Retype the lines from the one containing "Books (31, 8)" through the end of the records, both included, and leave the pictures out.
□ □ □ □
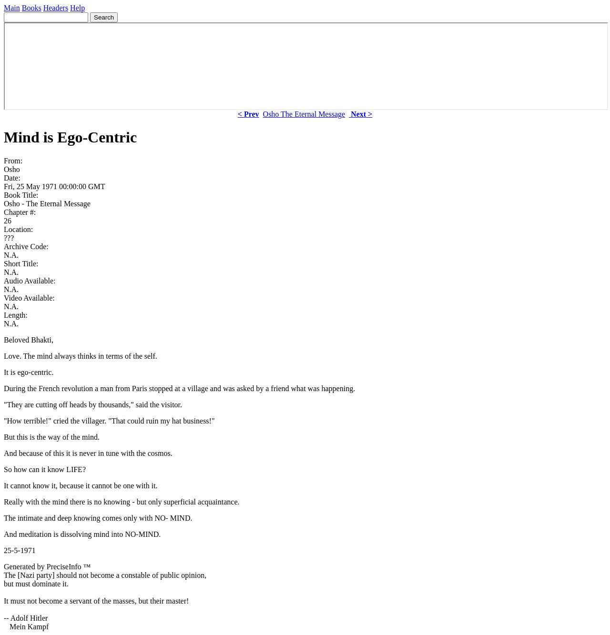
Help (77, 8)
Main (12, 8)
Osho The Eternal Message (304, 114)
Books (31, 8)
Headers (55, 8)
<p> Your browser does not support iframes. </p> (306, 66)
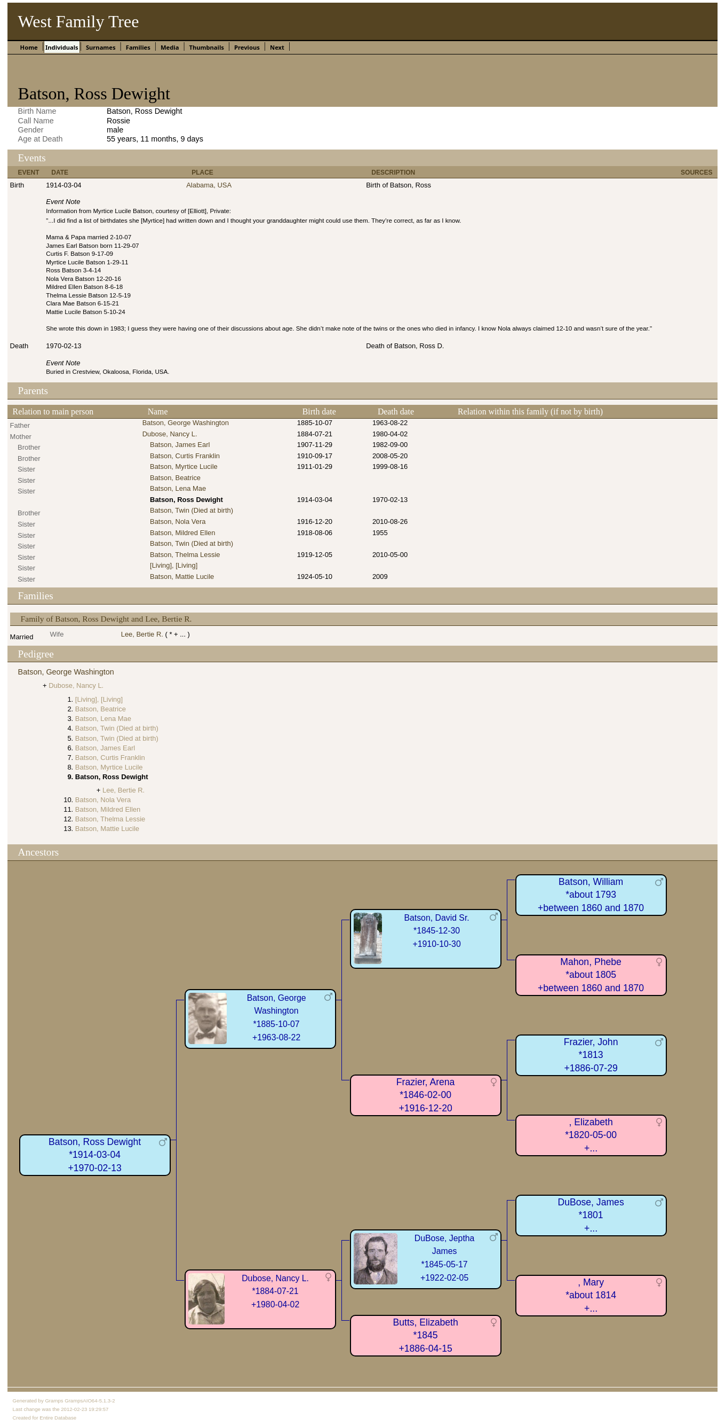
□ □ □ □
:: WRITTEN RESPONSE ::
Books (31, 8)
Headers (55, 8)
<p> Your browser does not support iframes. </p> (306, 66)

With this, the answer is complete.